Monday, May 23, 2016

The Third Cause of Death



The Third Cause of Death

I was stunned the other day when a news broadcast reported that while cancer and heart disease remain the two leading causes of death for Americans, the third is medical error. My immediate reaction was how can that be? Why aren’t people up in arms, demanding accountability and an all-out effort to remedy the problem? Maybe, I thought, the report is dramatic, shock-value reporting—until Sunday morning.

 My mother went back into the hospital for a second bout of congestive heart failure. It was obvious to my sister and I that she had gained significant weight from fluid buildup while in rehab to recover from a fracture and a blood infection. She is on a six-week course of IV antibiotics every four hours. The bags of fluid they gave her to dispense the medicine concerned me from the start, alleviated when the bag was changed to one a third the size.

Computer Records and Efficiency

We are supposedly changing to paperless medical-record filing, a more secure and efficient mode of record keeping, we are told. No matter how good the software, however, the record is only as good as the person inputting the data. I don’t know if those medical errors are more surgical in nature or general treatment errors, but I suspect the latter.

Contrary to what we believed, the rehab had no record of my mother’s previous bout of congestive heart failure the end of last year. The primary-care doctor’s office continues to send records that have inaccuracies about the prescriptions she takes.

Did this contribute to my mother’s health reversal? Probably not as her heart is in bad shape. It did cause the rehab doctor to wait longer than he should have to recognize the seriousness of the fluid buildup for her since he didn’t know the history.

Safe-Guards

Maybe there isn’t more of an outcry because people tend to trust their medical providers and may not question when things go wrong, especially for someone very ill. The illness is to blame. There are important ways to safe-guard yourself and your loved ones.

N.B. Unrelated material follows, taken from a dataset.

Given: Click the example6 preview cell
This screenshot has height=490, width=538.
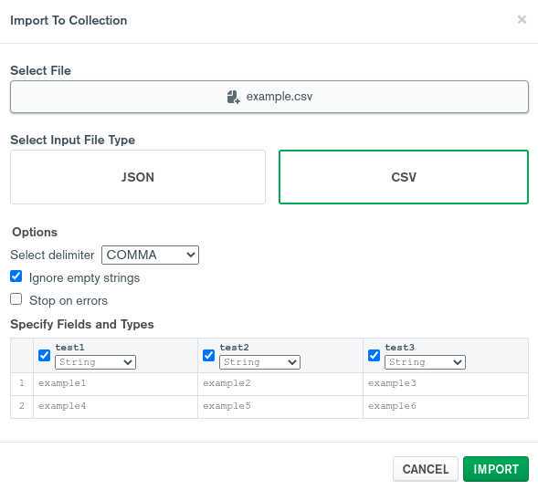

Be proactive—check your records to ensure that they are accurate every time you have a medical change. Have a healthcare proxy written up—you can get it online—and give a copy to every healthcare institution where you receive treatment. Choose someone you trust to ensure your wishes are carried out if you can’t voice them. Have that person or yourself, if able, go over any records sent to hospitals, specialists, etc., by your primary-care office for accuracy. That means keeping a list of medications and other pertinent information that you bring to all treatment providers.

Things such as an unreported allergy to a medicine, prescription that may interact badly with another, and previous condition or procedure that may have an important bearing on your current condition, when overlooked, can be deadly.